Cambio de dígitos
Sí, en efecto, parece que por fin nos encontramos en el año 2000. Podemos tantearnos el torso, pasarnos una mano por la cara. Incrédulos, aturdidos, casi maravillados, comprobamos que seguimos siendo los mismos, que nos llamamos del mismo modo, que la biología no ha sustituido nuestro rostro habitual por un monstruoso semblante extraterrestre. En realidad el mundo no se ha conmocionado durante los últimos tres días. Es más, si descartamos los residuos que aún quedan de la gran juerga de Nochevieja, se puede afirmar, con absoluta certidumbre, que no ha cambiado absolutamente nada. Los que tenemos ya algunos años podemos echar la vista atrás y medir incluso las dimensiones del infundio: hace un par de décadas se nos habían prometido para hoy mismo coches voladores, chalets adosados en la Luna, trajes propios de Mr. Spock (acaso también unas orejas puntiagudas donde todavía mostramos redondeados pabellones auditivos). Quizás lo más deprimente era aquella conjetura de que comeríamos pastillas alimenticias, líquidos sintéticos, y que nos comunicaríamos gracias a unas generalizadas aptitudes telepáticas.Pues bien, nada de todo eso se ha hecho realidad. Tóquese bien, auscúltese, tómese el pulso, eche un vistazo a su calle o a su dormitorio, compruebe el contenido del armario ropero. Nada ha cambiado demasiado. Vagamente tradicionales, seguimos prefiriendo los muebles de madera a los módulos de plástico, y de vez en cuando la moda en el vestir nos obsequia con tendencias regresivas.

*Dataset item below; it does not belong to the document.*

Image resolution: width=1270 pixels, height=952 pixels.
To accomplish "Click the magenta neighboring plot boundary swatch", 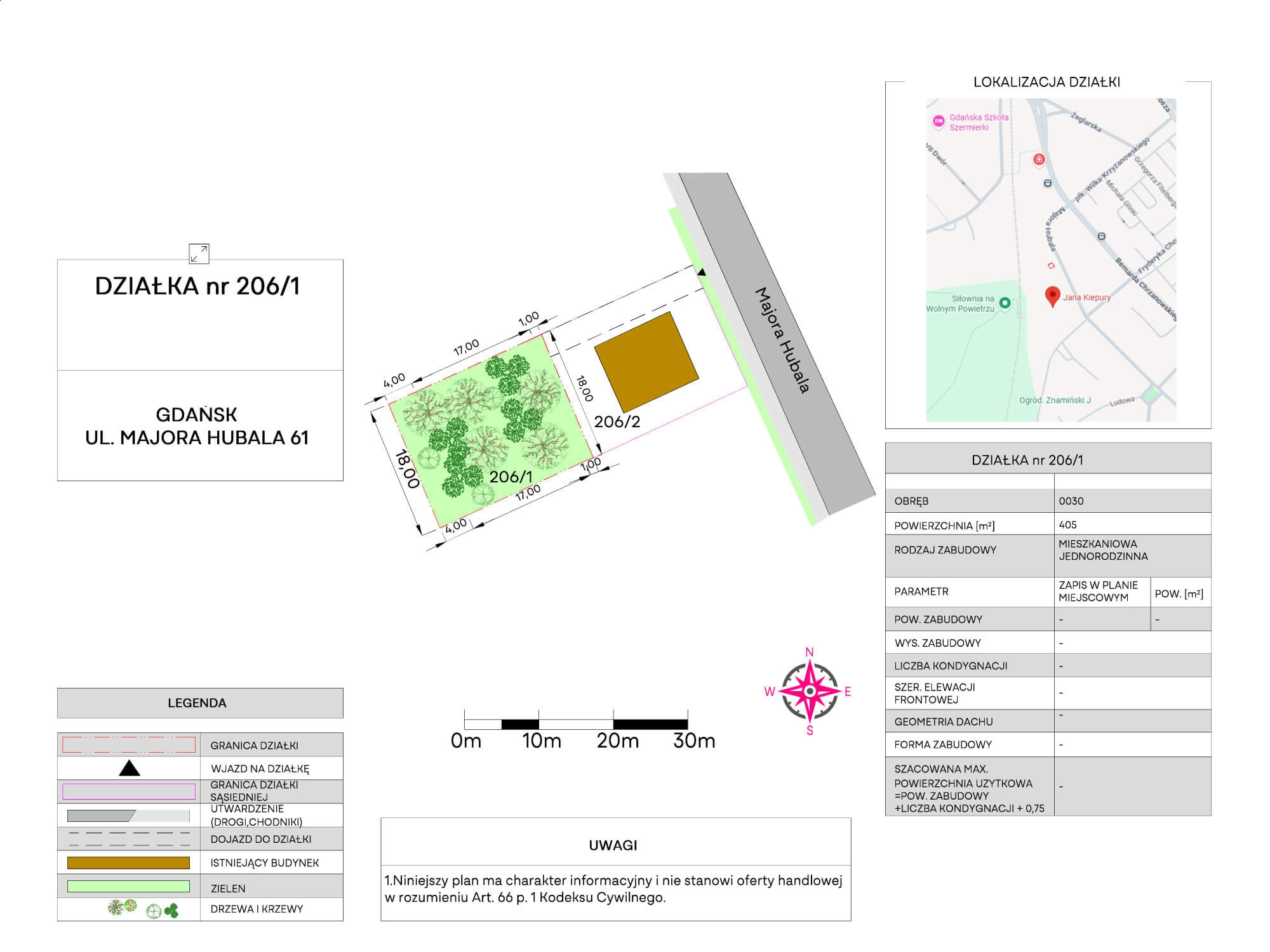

Las tribus que hunden su identidad en la noche de los tiempos (¿qué mejor ejemplo que la nuestra?) no han desaparecido en la trituradora de una galaxia global. El folclore se reaviva, siquiera sea a efectos turísticos. Las pastillas alimenticias siguen siendo un sueño (o acaso una pesadilla) en un mundo cada vez más dispuesto a salvaguardar los quesos con denominación de origen y a promocionar las variedades autóctonas de vino (¿será cierto que el txakoli mejora año tras año?). Incluso, más que de regresión, podría decirse que nos ejercitamos en una rebeldía estética contra la modernidad. Los relojes digitales, que hicieron furor en los años ochenta, han quedado relegados ante el retorno de las elegantes esferas con números romanos. Los coches más caros insisten en mantener un volante de madera. De aquella imprecisa promesa del futuro sólo hay una auténtica materialización en nuestra vida: sí, es esa pantallita con teclado, un ordenador que ha entrado en el ajuar doméstico con la misma autoridad de la lavadora, el televisor o el microondas.
En cierto modo podemos respirar con alivio. El mundo promisorio de la ciencia ficción está aún lejos de nosotros y los nuevos tiempos siempre son menos nuevos de lo que se nos prometía. Además, escapar del siglo XX por esa estrecha gatera del año 2000 es también una oportunidad para sacudirnos la vanidad en la que siempre habíamos vivido. El siglo XX ha jugado a ser la vanguardia de la historia. Difícil vanguardia la que inventó la guerra total, el Estado total, cualquier versión, en suma, de totalitarismo. Tras incontables experimentaciones políticas, seguimos viviendo, humildísimos, de conceptos forjados en el siglo XIX. La única aportación verdaderamente original del siglo XX al mundo de las ideas políticas ha sido el fascismo. No parece una razón para estar muy orgullosos.
Año 2000 y sobrellevamos todas las arrugas que el tiempo había ido esculpiendo en nuestro rostro a lo largo de las décadas pasadas. Siguen criando pollos los gorriones en los parques y la Navidad reincide en las cíclicas costumbres propias de una sociedad tradicional. Por fin estamos aquí y nada parece extraordinario. Habría que remitirse a la célebre sentencia del llorado Octavio Paz: "En el futuro nunca ha estado nadie". Ni siquiera en ese futuro, claramente erróneo, que auguraba un año 2000 intergaláctico, vertiginoso y pintoresco.